SET PROBLEM ::
Please duplicate the lines of the listing below, from the line containing "The width and height of the screenshot is (1857, 1045)." through the end of the listing. Leave the pictures out of your copy.

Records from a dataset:

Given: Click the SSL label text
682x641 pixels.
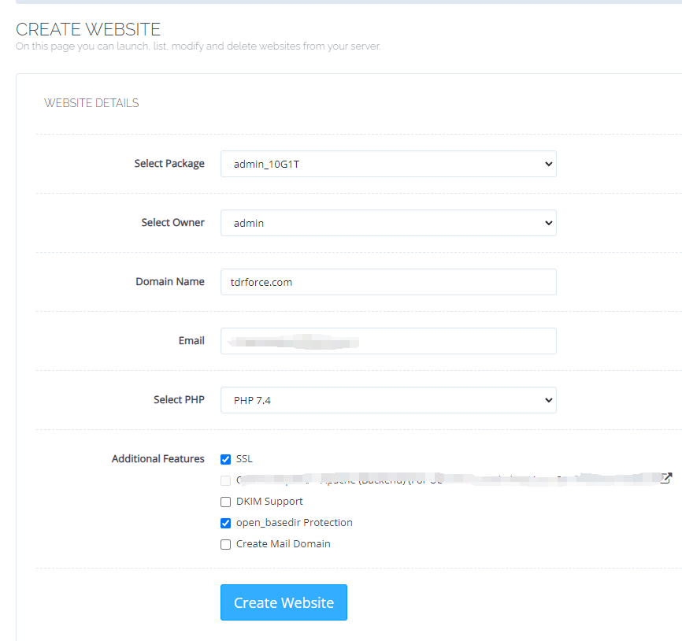Looking at the screenshot, I should (x=244, y=459).
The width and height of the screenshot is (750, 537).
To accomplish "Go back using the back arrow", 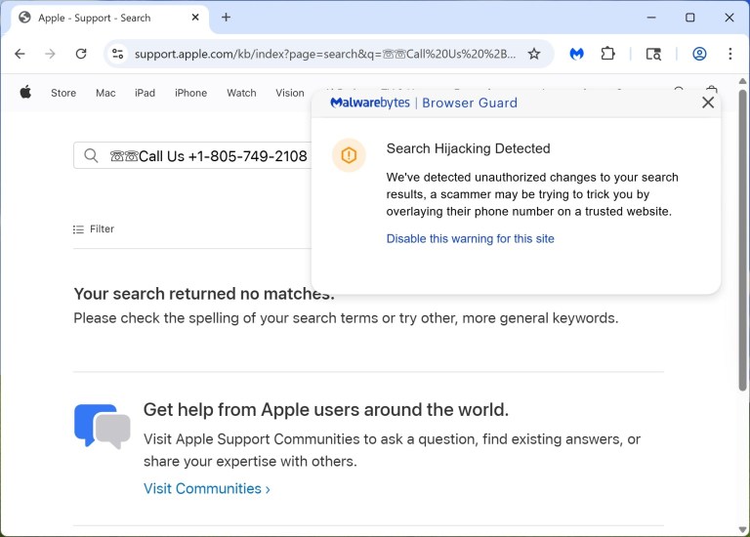I will [x=20, y=54].
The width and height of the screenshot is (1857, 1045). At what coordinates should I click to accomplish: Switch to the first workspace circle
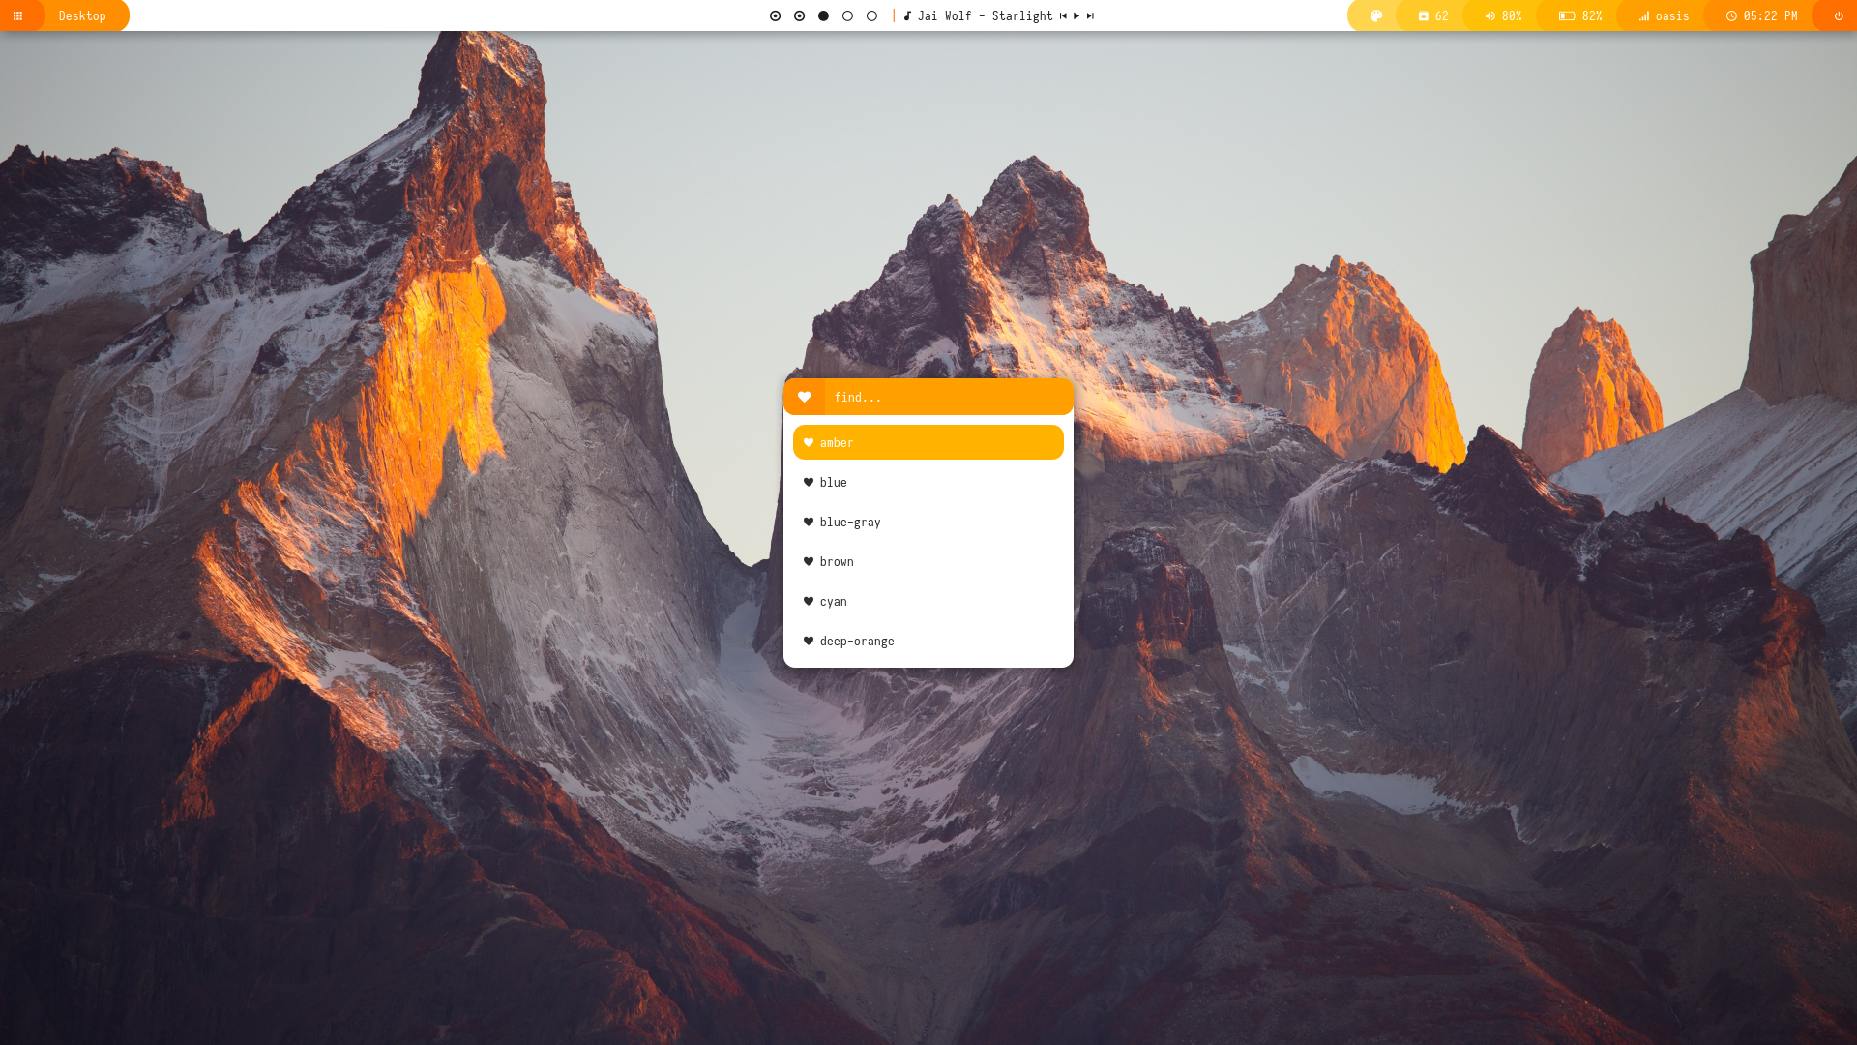click(775, 15)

TASK RESPONSE ::
The width and height of the screenshot is (1857, 1045). At what coordinates should I click to accomplish: Switch to the first workspace circle
click(775, 15)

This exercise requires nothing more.